Adoption.

Stephanie

(Posted on Facebook, don't feel like taking names out. Timmy is my boyfriend, TJ is our son.)

It's almost midnight and the days are counting down to when this baby is due. Almost 13 days away now!

I am so excited I got to carry this baby boy for 9 months.

1 1/2 months ago, I had decided on adoption. Timmy and I both had talked about it and thought it was best. We contacted the adoption agency after I had stumbled upon this perfect couple. We ended up telling the agency to not contact the couple yet, because I had on and off emotions about it.

EVERY day, I tried to tell myself and Timmy that we can do this, we can raise this baby.

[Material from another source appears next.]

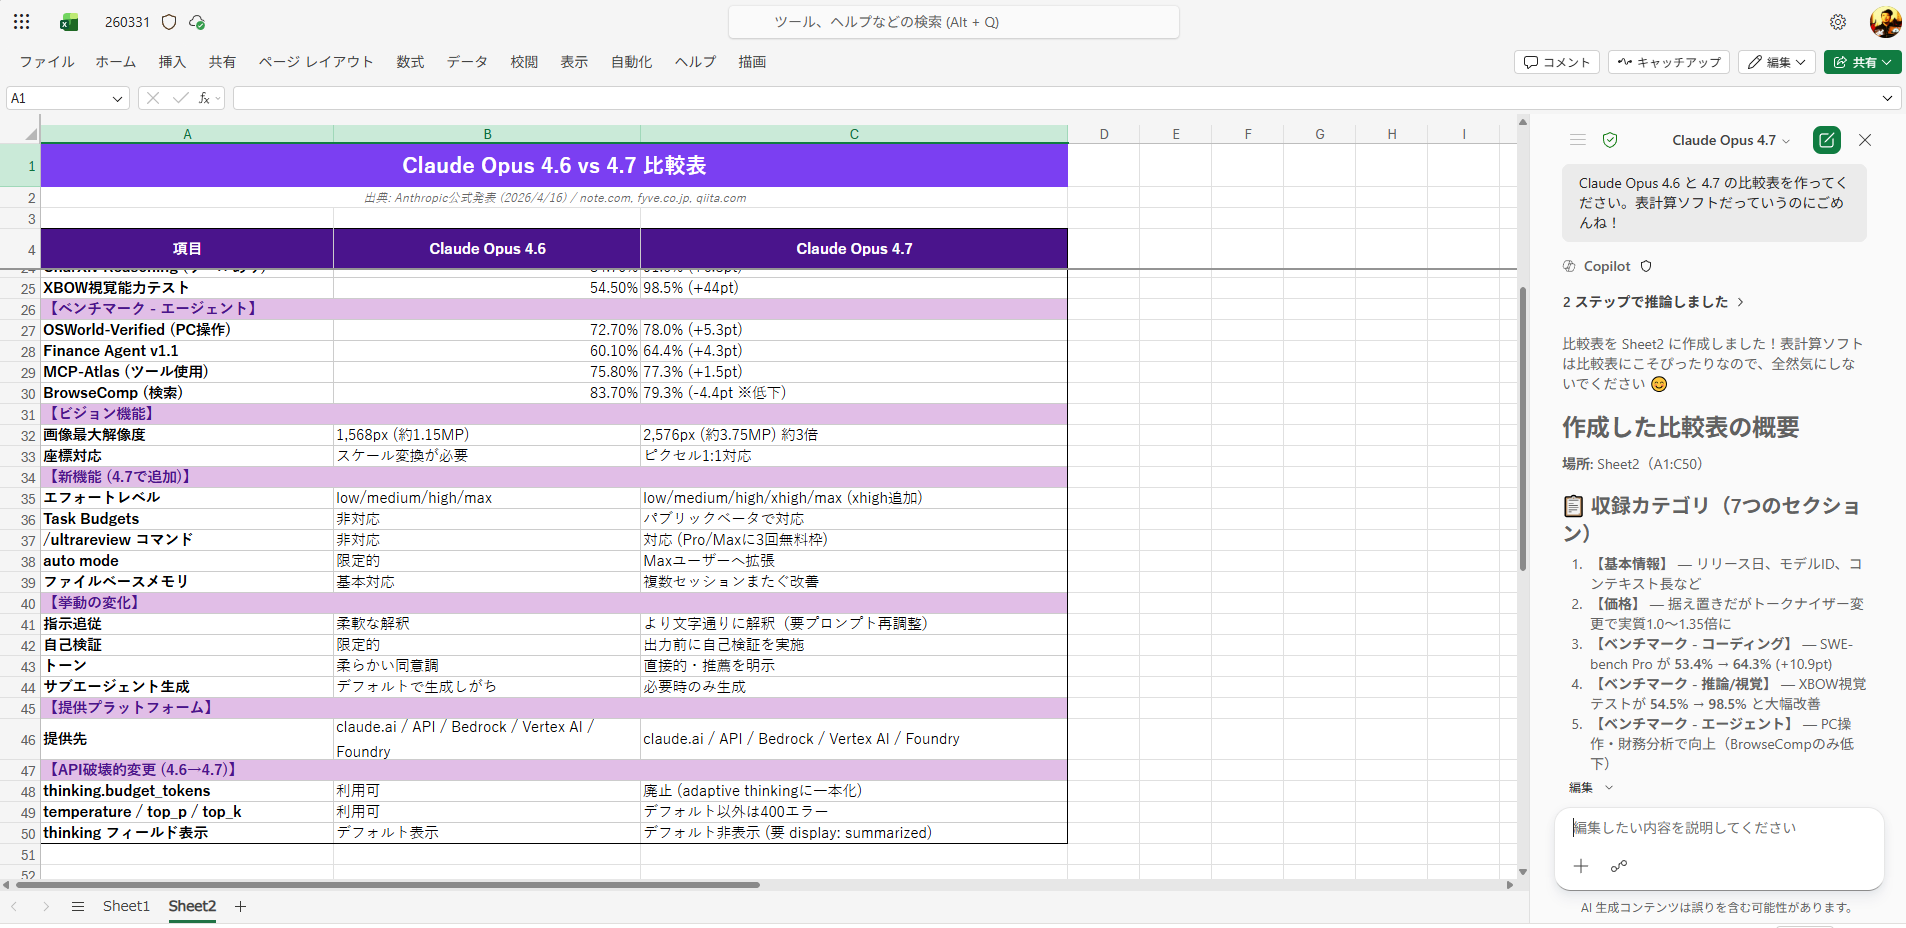
Task: Open the Copilot pane hamburger menu
Action: [x=1578, y=140]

Every day, I knew that that wasn't true, but every day, Timmy supported me.

We were trying. But the closer we kept getting to the due date, the more real it became. We are barely getting by with just one baby, and we want to give this other one a better life that we know we can't give him.

So two days ago, I contacted the agency and asked if that couple was still available. She said yes, she called them today after I had told her that our decision is final. We have been able to talk to the couple all day!

I know this is the right decision. For a month and a half, I tried to picture myself holding this baby.. Raising him, doing fun things with him.. But that's just not what I saw, no matter how badly I wish it was.